> _What you should do_
Whenever the string "will" appears in a line below, please copy the line out.

---- Entries provided

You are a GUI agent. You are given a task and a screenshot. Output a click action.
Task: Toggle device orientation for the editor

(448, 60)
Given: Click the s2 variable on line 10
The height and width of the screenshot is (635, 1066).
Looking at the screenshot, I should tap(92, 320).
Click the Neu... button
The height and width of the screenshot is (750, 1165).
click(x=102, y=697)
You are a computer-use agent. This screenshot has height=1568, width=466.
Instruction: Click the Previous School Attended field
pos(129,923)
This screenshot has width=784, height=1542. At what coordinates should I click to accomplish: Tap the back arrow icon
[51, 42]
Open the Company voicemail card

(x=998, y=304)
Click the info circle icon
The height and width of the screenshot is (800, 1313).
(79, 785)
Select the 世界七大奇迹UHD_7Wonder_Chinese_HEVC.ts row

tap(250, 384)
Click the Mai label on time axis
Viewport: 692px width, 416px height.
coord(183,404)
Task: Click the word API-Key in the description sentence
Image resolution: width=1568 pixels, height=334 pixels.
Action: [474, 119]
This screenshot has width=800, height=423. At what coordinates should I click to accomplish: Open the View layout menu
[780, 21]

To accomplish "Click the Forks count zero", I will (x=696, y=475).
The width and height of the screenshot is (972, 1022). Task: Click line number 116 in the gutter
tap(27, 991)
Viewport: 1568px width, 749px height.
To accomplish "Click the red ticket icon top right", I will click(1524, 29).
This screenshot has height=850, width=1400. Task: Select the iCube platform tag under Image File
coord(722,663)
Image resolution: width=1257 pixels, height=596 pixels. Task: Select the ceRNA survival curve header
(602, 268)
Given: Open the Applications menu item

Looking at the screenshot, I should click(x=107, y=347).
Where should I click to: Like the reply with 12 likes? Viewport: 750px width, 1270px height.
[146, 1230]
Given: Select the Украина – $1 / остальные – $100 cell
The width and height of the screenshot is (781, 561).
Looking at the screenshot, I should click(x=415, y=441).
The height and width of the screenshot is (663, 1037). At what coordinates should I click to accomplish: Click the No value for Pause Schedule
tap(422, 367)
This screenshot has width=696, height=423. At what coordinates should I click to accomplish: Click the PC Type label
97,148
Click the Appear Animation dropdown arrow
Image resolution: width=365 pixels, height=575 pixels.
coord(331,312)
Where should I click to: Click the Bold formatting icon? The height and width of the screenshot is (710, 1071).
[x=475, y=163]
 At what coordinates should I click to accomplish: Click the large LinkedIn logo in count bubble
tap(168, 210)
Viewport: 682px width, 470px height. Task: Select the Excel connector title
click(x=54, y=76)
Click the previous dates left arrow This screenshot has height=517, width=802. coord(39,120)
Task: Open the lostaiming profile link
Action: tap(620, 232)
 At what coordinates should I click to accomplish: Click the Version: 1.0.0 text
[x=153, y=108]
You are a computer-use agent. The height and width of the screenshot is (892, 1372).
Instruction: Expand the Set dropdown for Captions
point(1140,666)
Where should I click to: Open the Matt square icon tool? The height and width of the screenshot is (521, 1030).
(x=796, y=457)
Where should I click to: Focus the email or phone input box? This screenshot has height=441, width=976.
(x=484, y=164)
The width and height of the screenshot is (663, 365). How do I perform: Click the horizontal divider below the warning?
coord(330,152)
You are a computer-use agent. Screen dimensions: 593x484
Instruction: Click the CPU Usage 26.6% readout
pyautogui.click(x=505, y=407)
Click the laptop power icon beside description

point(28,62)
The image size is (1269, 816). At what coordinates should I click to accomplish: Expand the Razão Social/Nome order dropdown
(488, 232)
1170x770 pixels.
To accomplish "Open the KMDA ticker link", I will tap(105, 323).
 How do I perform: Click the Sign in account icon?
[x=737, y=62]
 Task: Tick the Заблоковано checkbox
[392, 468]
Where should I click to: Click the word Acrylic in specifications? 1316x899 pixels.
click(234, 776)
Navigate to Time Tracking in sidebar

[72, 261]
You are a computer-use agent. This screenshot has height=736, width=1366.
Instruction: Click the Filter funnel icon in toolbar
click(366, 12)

--------

> _Response to the exercise_
To accomplish "Click the Forks count zero", I will (x=696, y=475).
To accomplish "Click the red ticket icon top right", I will click(1524, 29).
To accomplish "Open the KMDA ticker link", I will tap(105, 323).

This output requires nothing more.